THE RECORDS Block Start

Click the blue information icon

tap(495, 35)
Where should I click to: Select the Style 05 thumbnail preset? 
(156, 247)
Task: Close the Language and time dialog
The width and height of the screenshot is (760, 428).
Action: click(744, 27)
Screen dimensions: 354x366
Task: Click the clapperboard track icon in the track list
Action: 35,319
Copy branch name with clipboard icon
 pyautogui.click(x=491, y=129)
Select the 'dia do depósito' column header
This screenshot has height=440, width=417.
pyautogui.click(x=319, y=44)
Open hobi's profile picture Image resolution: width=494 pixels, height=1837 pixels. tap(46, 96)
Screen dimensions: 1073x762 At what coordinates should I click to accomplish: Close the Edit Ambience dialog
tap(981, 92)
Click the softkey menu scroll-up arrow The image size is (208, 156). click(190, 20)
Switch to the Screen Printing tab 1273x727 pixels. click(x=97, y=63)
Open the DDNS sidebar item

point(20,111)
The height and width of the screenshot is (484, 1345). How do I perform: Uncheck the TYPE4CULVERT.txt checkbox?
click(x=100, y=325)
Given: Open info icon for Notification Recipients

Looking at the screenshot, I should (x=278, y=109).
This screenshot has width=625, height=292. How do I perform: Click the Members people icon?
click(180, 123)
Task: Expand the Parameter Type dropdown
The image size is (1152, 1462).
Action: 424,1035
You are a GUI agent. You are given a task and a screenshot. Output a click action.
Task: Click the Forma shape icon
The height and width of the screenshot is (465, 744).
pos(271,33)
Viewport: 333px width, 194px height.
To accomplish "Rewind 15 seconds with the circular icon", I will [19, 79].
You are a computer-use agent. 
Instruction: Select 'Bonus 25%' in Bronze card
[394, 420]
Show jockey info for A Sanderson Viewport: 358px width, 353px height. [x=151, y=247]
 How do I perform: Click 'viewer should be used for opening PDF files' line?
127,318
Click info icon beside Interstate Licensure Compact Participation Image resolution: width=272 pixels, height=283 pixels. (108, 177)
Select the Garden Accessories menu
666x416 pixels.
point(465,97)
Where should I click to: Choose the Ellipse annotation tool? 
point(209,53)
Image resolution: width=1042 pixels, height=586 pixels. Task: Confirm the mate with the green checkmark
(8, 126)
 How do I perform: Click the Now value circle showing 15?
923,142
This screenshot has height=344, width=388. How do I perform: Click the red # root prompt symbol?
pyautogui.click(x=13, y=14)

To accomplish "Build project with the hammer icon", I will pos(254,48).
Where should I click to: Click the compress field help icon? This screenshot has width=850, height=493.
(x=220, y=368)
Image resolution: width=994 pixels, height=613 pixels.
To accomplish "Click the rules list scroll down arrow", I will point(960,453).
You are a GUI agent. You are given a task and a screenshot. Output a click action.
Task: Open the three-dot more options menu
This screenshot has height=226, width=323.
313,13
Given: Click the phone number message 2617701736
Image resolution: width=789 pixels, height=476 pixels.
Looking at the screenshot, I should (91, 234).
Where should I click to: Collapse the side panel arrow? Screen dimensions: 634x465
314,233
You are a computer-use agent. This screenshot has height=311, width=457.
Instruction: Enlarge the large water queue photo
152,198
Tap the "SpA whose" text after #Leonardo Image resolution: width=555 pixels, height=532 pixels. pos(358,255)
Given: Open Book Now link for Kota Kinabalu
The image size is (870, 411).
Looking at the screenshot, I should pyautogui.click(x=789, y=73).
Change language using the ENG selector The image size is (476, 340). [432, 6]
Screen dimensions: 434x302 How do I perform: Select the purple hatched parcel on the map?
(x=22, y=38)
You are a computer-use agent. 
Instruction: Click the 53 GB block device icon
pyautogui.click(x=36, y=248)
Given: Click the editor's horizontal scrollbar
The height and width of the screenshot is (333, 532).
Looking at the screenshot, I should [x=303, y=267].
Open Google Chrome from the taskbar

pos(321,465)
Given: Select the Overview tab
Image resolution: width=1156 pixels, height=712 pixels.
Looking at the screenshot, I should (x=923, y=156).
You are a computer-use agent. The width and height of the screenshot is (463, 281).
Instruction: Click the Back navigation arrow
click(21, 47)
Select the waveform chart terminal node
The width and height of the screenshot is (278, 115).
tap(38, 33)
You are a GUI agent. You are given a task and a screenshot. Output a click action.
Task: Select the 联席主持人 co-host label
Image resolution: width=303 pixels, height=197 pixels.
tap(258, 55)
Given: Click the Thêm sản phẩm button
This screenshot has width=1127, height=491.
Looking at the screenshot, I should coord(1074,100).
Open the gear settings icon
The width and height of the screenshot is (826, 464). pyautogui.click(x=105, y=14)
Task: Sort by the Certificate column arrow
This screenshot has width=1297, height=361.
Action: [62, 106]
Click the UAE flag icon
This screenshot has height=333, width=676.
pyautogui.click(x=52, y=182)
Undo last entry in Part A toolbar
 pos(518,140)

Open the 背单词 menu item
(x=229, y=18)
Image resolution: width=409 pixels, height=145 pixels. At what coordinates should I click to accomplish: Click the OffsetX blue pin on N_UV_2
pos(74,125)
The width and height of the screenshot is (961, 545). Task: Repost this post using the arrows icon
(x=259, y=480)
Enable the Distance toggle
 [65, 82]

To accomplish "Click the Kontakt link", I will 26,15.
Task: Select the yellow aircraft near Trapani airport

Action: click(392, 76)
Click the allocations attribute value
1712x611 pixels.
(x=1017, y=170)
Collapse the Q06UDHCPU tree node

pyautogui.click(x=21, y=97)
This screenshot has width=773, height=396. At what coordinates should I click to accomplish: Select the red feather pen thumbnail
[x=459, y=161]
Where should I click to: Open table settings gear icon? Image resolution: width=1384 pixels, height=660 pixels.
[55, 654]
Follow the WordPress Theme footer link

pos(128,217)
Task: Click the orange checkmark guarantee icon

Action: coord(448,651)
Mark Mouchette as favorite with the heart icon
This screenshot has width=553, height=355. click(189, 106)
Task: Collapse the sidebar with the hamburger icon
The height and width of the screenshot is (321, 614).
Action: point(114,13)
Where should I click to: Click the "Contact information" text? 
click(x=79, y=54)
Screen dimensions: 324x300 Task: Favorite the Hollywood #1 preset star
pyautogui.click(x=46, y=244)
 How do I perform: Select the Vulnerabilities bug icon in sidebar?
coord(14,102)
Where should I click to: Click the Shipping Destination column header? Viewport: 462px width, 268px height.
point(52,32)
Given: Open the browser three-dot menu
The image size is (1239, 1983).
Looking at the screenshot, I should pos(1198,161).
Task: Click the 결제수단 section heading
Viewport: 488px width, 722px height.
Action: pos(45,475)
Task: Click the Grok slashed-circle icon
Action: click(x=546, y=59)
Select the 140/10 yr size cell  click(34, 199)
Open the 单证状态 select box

THE RECORDS Block End

__EXERCISE INSTRUCTIONS__: Please repeat each line above exactly.

__ANSWER BELOW__:
Click the blue information icon

tap(495, 35)
Where should I click to: Select the Style 05 thumbnail preset? 
(156, 247)
Task: Close the Language and time dialog
The width and height of the screenshot is (760, 428).
Action: click(744, 27)
Screen dimensions: 354x366
Task: Click the clapperboard track icon in the track list
Action: 35,319
Copy branch name with clipboard icon
 pyautogui.click(x=491, y=129)
Select the 'dia do depósito' column header
This screenshot has height=440, width=417.
pyautogui.click(x=319, y=44)
Open hobi's profile picture Image resolution: width=494 pixels, height=1837 pixels. tap(46, 96)
Screen dimensions: 1073x762 At what coordinates should I click to accomplish: Close the Edit Ambience dialog
tap(981, 92)
Click the softkey menu scroll-up arrow The image size is (208, 156). click(190, 20)
Switch to the Screen Printing tab 1273x727 pixels. click(x=97, y=63)
Open the DDNS sidebar item

point(20,111)
The height and width of the screenshot is (484, 1345). How do I perform: Uncheck the TYPE4CULVERT.txt checkbox?
click(x=100, y=325)
Given: Open info icon for Notification Recipients

Looking at the screenshot, I should (x=278, y=109).
This screenshot has width=625, height=292. How do I perform: Click the Members people icon?
click(180, 123)
Task: Expand the Parameter Type dropdown
The image size is (1152, 1462).
Action: 424,1035
You are a GUI agent. You are given a task and a screenshot. Output a click action.
Task: Click the Forma shape icon
The height and width of the screenshot is (465, 744).
pos(271,33)
Viewport: 333px width, 194px height.
To accomplish "Rewind 15 seconds with the circular icon", I will [19, 79].
You are a computer-use agent. 
Instruction: Select 'Bonus 25%' in Bronze card
[394, 420]
Show jockey info for A Sanderson Viewport: 358px width, 353px height. [x=151, y=247]
 How do I perform: Click 'viewer should be used for opening PDF files' line?
127,318
Click info icon beside Interstate Licensure Compact Participation Image resolution: width=272 pixels, height=283 pixels. (108, 177)
Select the Garden Accessories menu
666x416 pixels.
point(465,97)
Where should I click to: Choose the Ellipse annotation tool? 
point(209,53)
Image resolution: width=1042 pixels, height=586 pixels. Task: Confirm the mate with the green checkmark
(8, 126)
 How do I perform: Click the Now value circle showing 15?
923,142
This screenshot has height=344, width=388. How do I perform: Click the red # root prompt symbol?
pyautogui.click(x=13, y=14)

To accomplish "Build project with the hammer icon", I will pos(254,48).
Where should I click to: Click the compress field help icon? This screenshot has width=850, height=493.
(x=220, y=368)
Image resolution: width=994 pixels, height=613 pixels.
To accomplish "Click the rules list scroll down arrow", I will point(960,453).
You are a GUI agent. You are given a task and a screenshot. Output a click action.
Task: Open the three-dot more options menu
This screenshot has height=226, width=323.
313,13
Given: Click the phone number message 2617701736
Image resolution: width=789 pixels, height=476 pixels.
Looking at the screenshot, I should (91, 234).
Where should I click to: Collapse the side panel arrow? Screen dimensions: 634x465
314,233
You are a computer-use agent. This screenshot has height=311, width=457.
Instruction: Enlarge the large water queue photo
152,198
Tap the "SpA whose" text after #Leonardo Image resolution: width=555 pixels, height=532 pixels. pos(358,255)
Given: Open Book Now link for Kota Kinabalu
The image size is (870, 411).
Looking at the screenshot, I should pyautogui.click(x=789, y=73).
Change language using the ENG selector The image size is (476, 340). [432, 6]
Screen dimensions: 434x302 How do I perform: Select the purple hatched parcel on the map?
(x=22, y=38)
You are a computer-use agent. 
Instruction: Click the 53 GB block device icon
pyautogui.click(x=36, y=248)
Given: Click the editor's horizontal scrollbar
The height and width of the screenshot is (333, 532).
Looking at the screenshot, I should [x=303, y=267].
Open Google Chrome from the taskbar

pos(321,465)
Given: Select the Overview tab
Image resolution: width=1156 pixels, height=712 pixels.
Looking at the screenshot, I should (x=923, y=156).
You are a computer-use agent. The width and height of the screenshot is (463, 281).
Instruction: Click the Back navigation arrow
click(21, 47)
Select the waveform chart terminal node
The width and height of the screenshot is (278, 115).
tap(38, 33)
You are a GUI agent. You are given a task and a screenshot. Output a click action.
Task: Select the 联席主持人 co-host label
Image resolution: width=303 pixels, height=197 pixels.
tap(258, 55)
Given: Click the Thêm sản phẩm button
This screenshot has width=1127, height=491.
Looking at the screenshot, I should coord(1074,100).
Open the gear settings icon
The width and height of the screenshot is (826, 464). pyautogui.click(x=105, y=14)
Task: Sort by the Certificate column arrow
This screenshot has width=1297, height=361.
Action: [62, 106]
Click the UAE flag icon
This screenshot has height=333, width=676.
pyautogui.click(x=52, y=182)
Undo last entry in Part A toolbar
 pos(518,140)

Open the 背单词 menu item
(x=229, y=18)
Image resolution: width=409 pixels, height=145 pixels. At what coordinates should I click to accomplish: Click the OffsetX blue pin on N_UV_2
pos(74,125)
The width and height of the screenshot is (961, 545). Task: Repost this post using the arrows icon
(x=259, y=480)
Enable the Distance toggle
 [65, 82]

To accomplish "Click the Kontakt link", I will 26,15.
Task: Select the yellow aircraft near Trapani airport

Action: click(392, 76)
Click the allocations attribute value
1712x611 pixels.
(x=1017, y=170)
Collapse the Q06UDHCPU tree node

pyautogui.click(x=21, y=97)
This screenshot has width=773, height=396. At what coordinates should I click to accomplish: Select the red feather pen thumbnail
[x=459, y=161]
Where should I click to: Open table settings gear icon? Image resolution: width=1384 pixels, height=660 pixels.
[55, 654]
Follow the WordPress Theme footer link

pos(128,217)
Task: Click the orange checkmark guarantee icon

Action: coord(448,651)
Mark Mouchette as favorite with the heart icon
This screenshot has width=553, height=355. click(189, 106)
Task: Collapse the sidebar with the hamburger icon
The height and width of the screenshot is (321, 614).
Action: point(114,13)
Where should I click to: Click the "Contact information" text? 
click(x=79, y=54)
Screen dimensions: 324x300 Task: Favorite the Hollywood #1 preset star
pyautogui.click(x=46, y=244)
 How do I perform: Select the Vulnerabilities bug icon in sidebar?
coord(14,102)
Where should I click to: Click the Shipping Destination column header? Viewport: 462px width, 268px height.
point(52,32)
Given: Open the browser three-dot menu
The image size is (1239, 1983).
Looking at the screenshot, I should pos(1198,161).
Task: Click the 결제수단 section heading
Viewport: 488px width, 722px height.
Action: pos(45,475)
Task: Click the Grok slashed-circle icon
Action: click(x=546, y=59)
Select the 140/10 yr size cell  click(34, 199)
Open the 单证状态 select box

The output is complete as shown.